## Dataset records:
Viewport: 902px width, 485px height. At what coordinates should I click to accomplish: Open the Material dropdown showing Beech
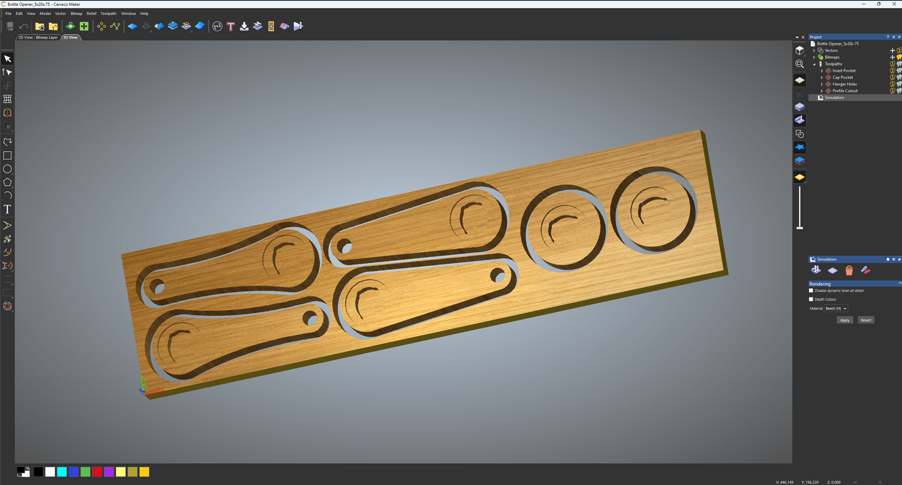pos(836,308)
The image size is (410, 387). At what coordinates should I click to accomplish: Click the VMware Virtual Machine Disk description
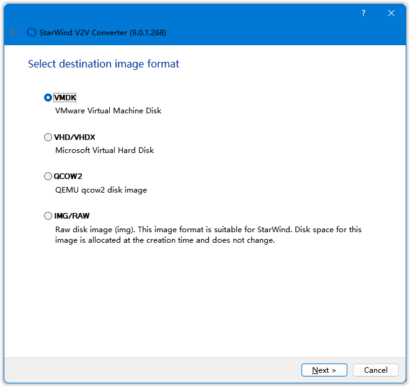click(108, 111)
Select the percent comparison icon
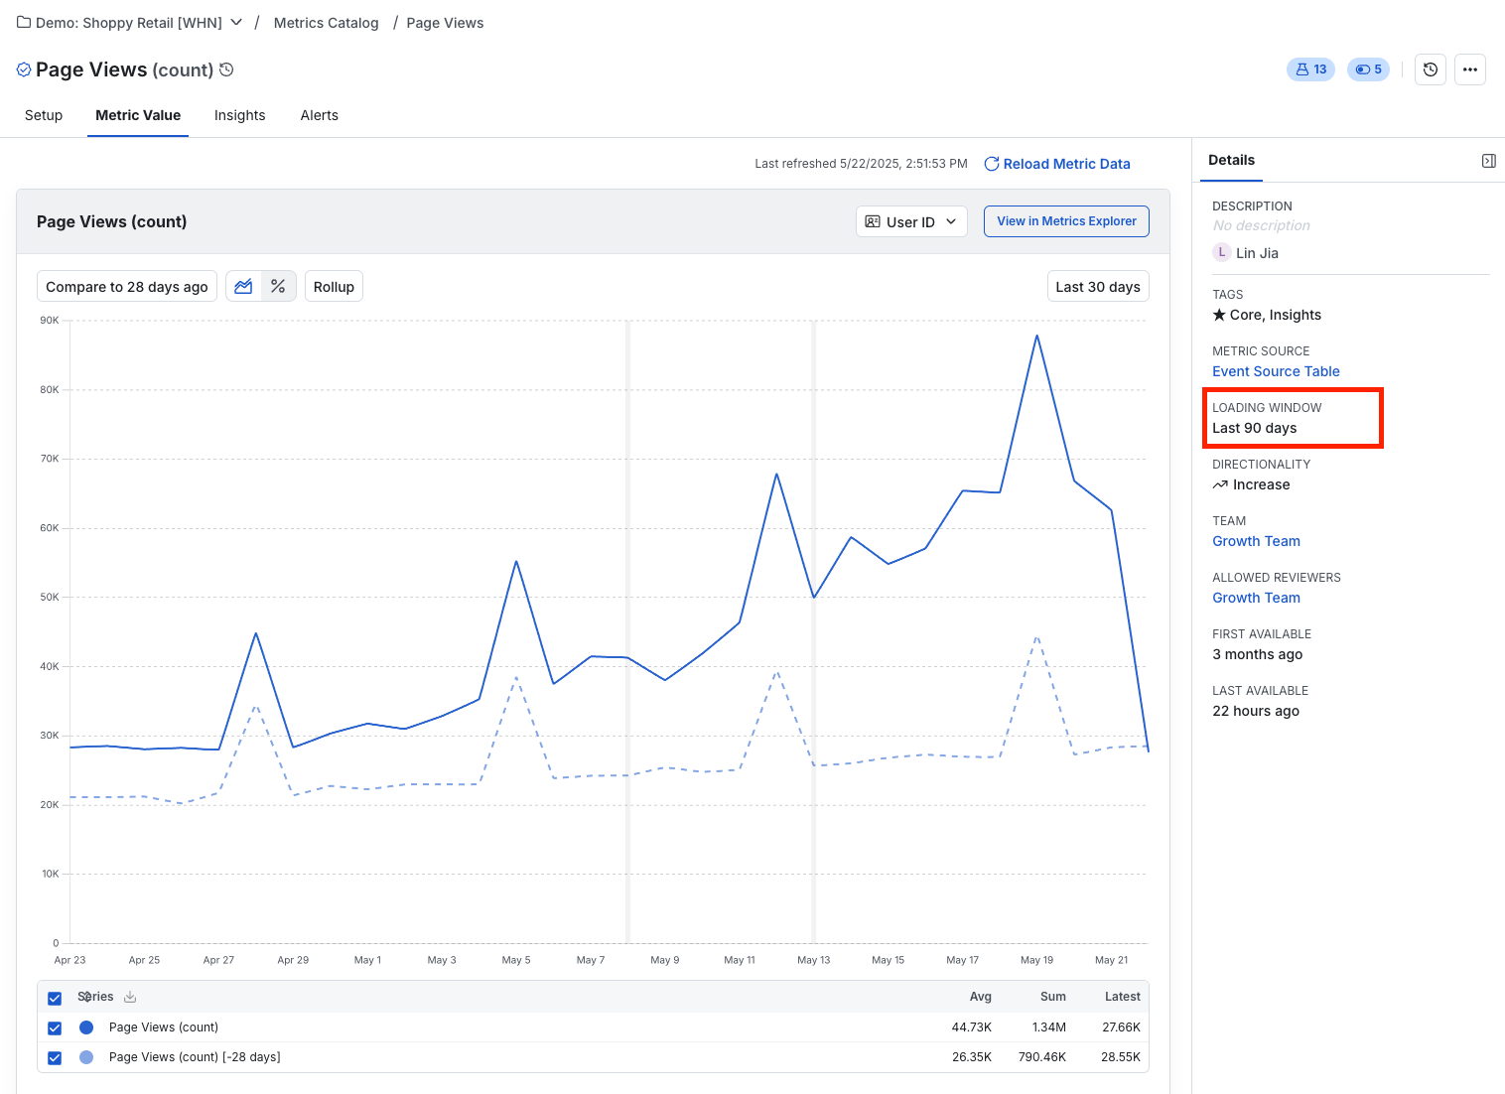 (278, 286)
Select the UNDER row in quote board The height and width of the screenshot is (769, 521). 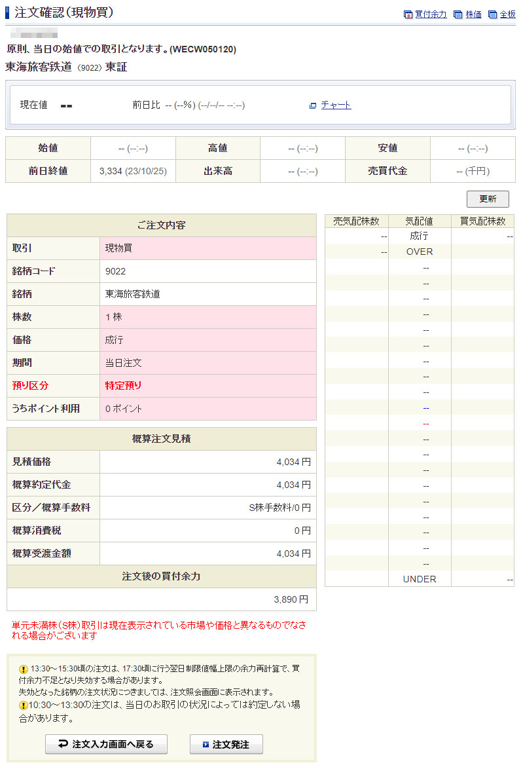(419, 579)
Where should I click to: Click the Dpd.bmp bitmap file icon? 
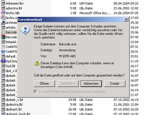pos(3,61)
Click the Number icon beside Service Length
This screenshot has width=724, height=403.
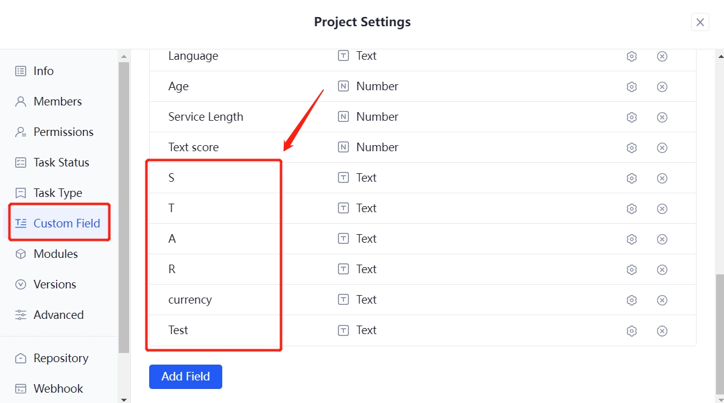tap(343, 116)
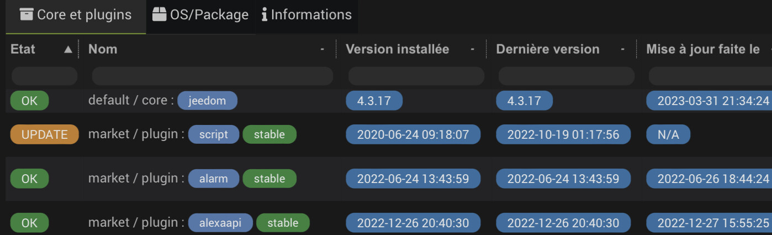This screenshot has height=235, width=772.
Task: Click the alexaapi plugin name badge
Action: (x=220, y=223)
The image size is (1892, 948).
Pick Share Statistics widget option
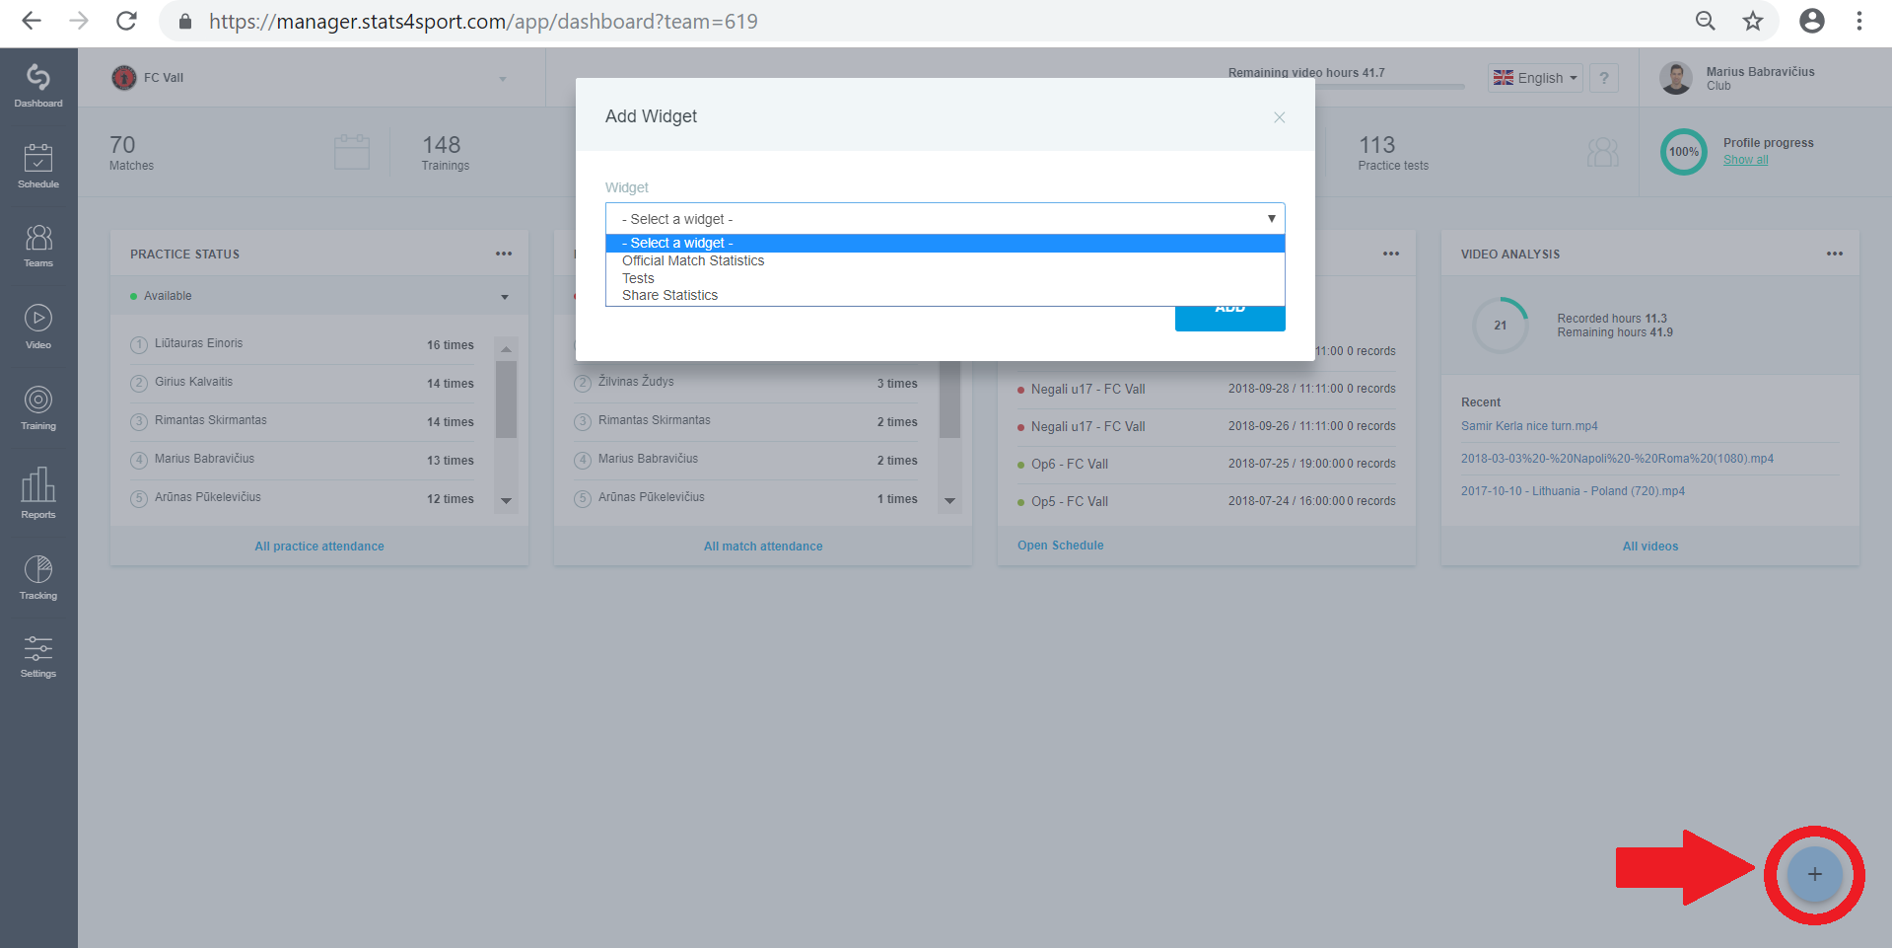[x=669, y=295]
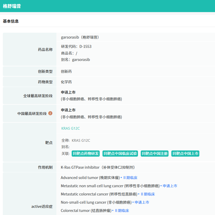Click the active适应症 row label
The height and width of the screenshot is (215, 215).
click(x=42, y=207)
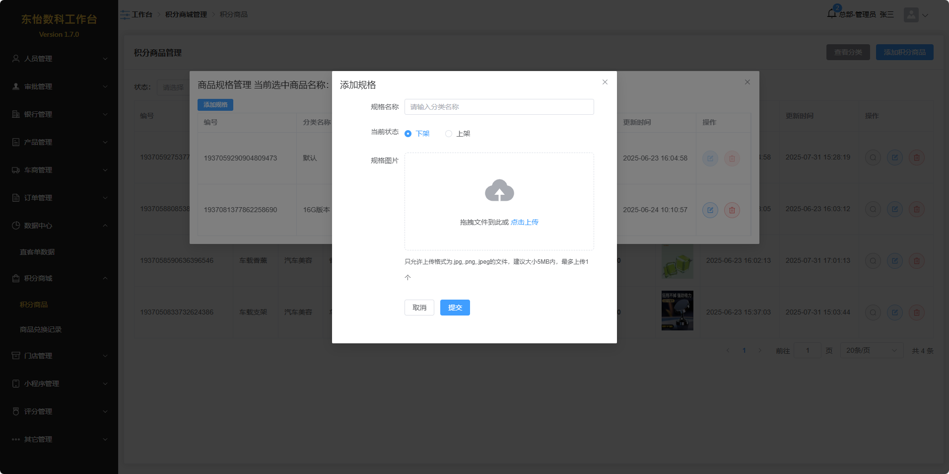
Task: Collapse the 数据中心 sidebar menu
Action: [x=59, y=226]
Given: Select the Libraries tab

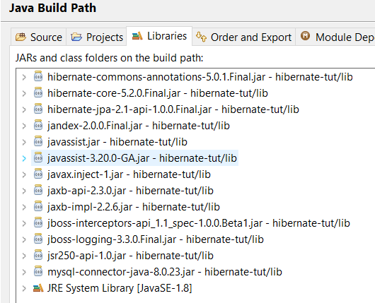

## Exercise description:
Produce an exact copy of the lines from the line containing "The image size is (1892, 948)." through the last line of the records, with no pictures and no other text.

## Exercise answer:
The image size is (1892, 948).
Pick Share Statistics widget option
[x=669, y=295]
Click the active适应症 row label
The height and width of the screenshot is (215, 215).
click(x=42, y=207)
Task: Collapse the 数据中心 sidebar menu
Action: [x=59, y=226]
Given: Select the Libraries tab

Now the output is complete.